California’s $126 BILLION Rail DISASTER—Zero Passengers

California’s high-speed rail project has officially become America’s most catastrophic infrastructure failure, with insiders now confirming costs have exploded to $126 billion—nearly four times the original promise—while not a single passenger has ever boarded a train.

Story Snapshot

  • Transportation Secretary Sean Duffy labels the project “worst public infrastructure failure in U.S. history” as costs soar from $33 billion to $126 billion
  • Nearly $16 billion already spent with zero passenger service after missing promised 2020 completion deadline by over six years
  • Trump administration launches investigation and threatens to terminate $4 billion in federal funding over nine contract violations
  • Project board member confirms staggering $126 billion price tag on “60 Minutes,” exposing what critics call “gross mismanagement” under Governor Newsom

Federal Officials Declare Historic Failure

U.S. Transportation Secretary Sean Duffy confronted the reality of California’s derailed ambitions during a Los Angeles press conference at Union Station, declaring the high-speed rail project “severely off track” and a monument to governmental incompetence. Republican Representative Kevin Kiley joined Duffy in condemning what he termed “epic political ineptitude,” while protesters chanted “Build the rail!” outside. President Trump personally vowed to investigate what he called the “worst managed project” he has witnessed, signaling federal accountability may finally arrive for a boondoggle that has consumed taxpayer dollars for nearly two decades with nothing to show.

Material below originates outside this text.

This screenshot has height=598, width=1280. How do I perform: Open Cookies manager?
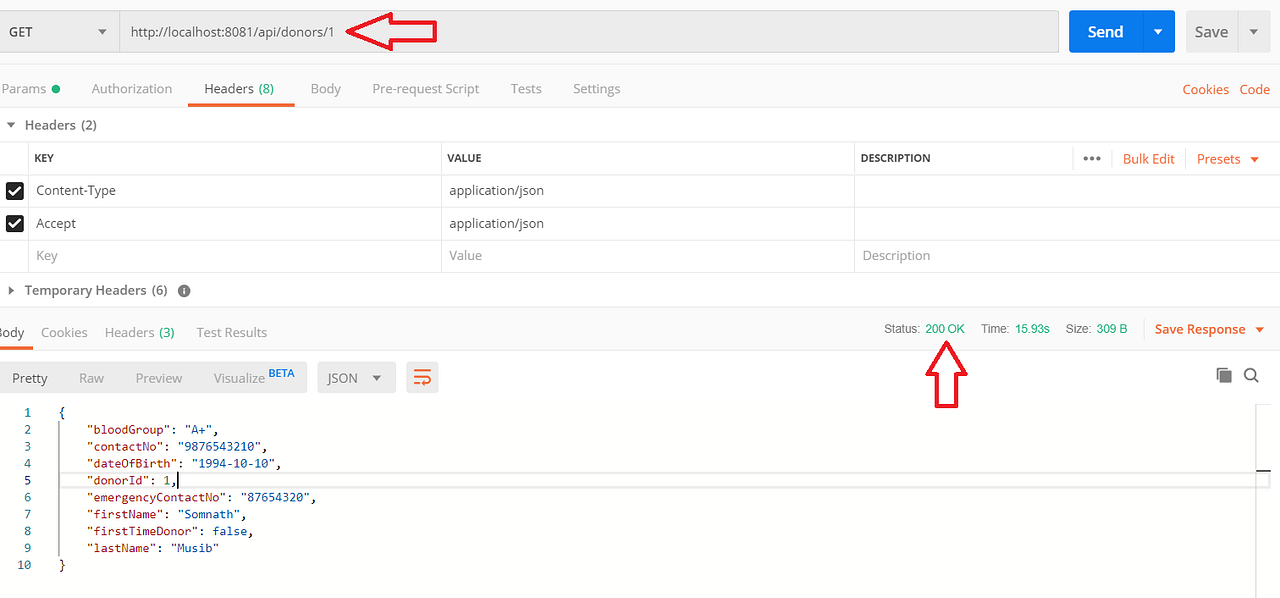pyautogui.click(x=1205, y=89)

From Promise to Catastrophe

California voters approved Proposition 1A in 2008, authorizing $9 billion in bonds for an 800-mile high-speed rail system connecting San Francisco to Los Angeles with promised travel times of 2 hours and 40 minutes. The initial estimate pegged total costs at $33 billion with completion by 2020. Instead, the project devolved into a textbook case of government overreach and mismanagement. By 2019, Governor Newsom curtailed the scope to a truncated Merced-Bakersfield segment after costs spiraled out of control. The Federal Railroad Administration received incomplete plans yet funneled $3.5 billion in stimulus funds anyway, setting the stage for disaster.

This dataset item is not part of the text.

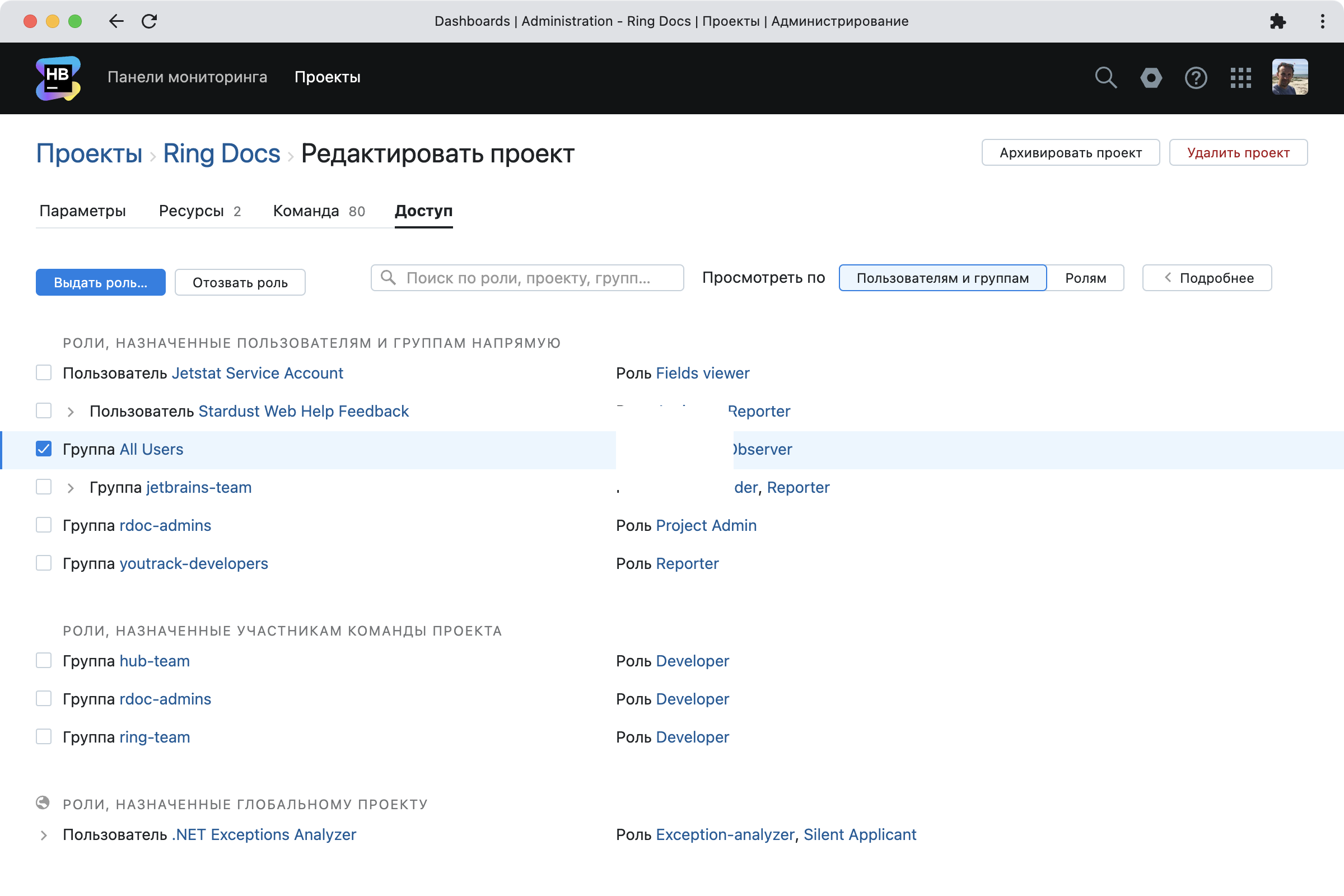
Task: Uncheck the All Users group checkbox
Action: coord(44,449)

Cost Explosions and Zero Results

The cost trajectory reads like a horror story for fiscal conservatives: $30 billion, then $40 billion, $50 billion, $100 billion, and now $126 billion according to Authority board member Anthony Williams in a recent “60 Minutes” interview. The California High-Speed Rail Authority CEO warned completion could take two more decades. Central Valley construction sites sit idle, earning the nickname “Railhenge”—a blight symbolizing California’s broader decline. Despite burning through at least $16 billion in taxpayer money, the project has transported exactly zero passengers. This represents not just fiscal irresponsibility but a betrayal of voters who were promised efficient transportation and economic benefits.

Federal Funding at Risk

The Federal Railroad Administration delivered a 315-page letter on June 4, 2025, citing nine serious violations including overstated ridership projections, a $7 billion funding shortfall, and improper change orders. The FRA threatened to terminate $4 billion in remaining federal grants unless California corrects course. This federal scrutiny represents a rare moment of accountability for a project that epitomizes everything wrong with big government programs: rigid voter-approved parameters that prevented course correction, mismatched funding estimates, premature construction before routes were finalized, and layers of bureaucracy insulating decision-makers from consequences. The Trump administration’s willingness to pull funding demonstrates common-sense fiscal stewardship desperately needed to stop throwing good money after bad.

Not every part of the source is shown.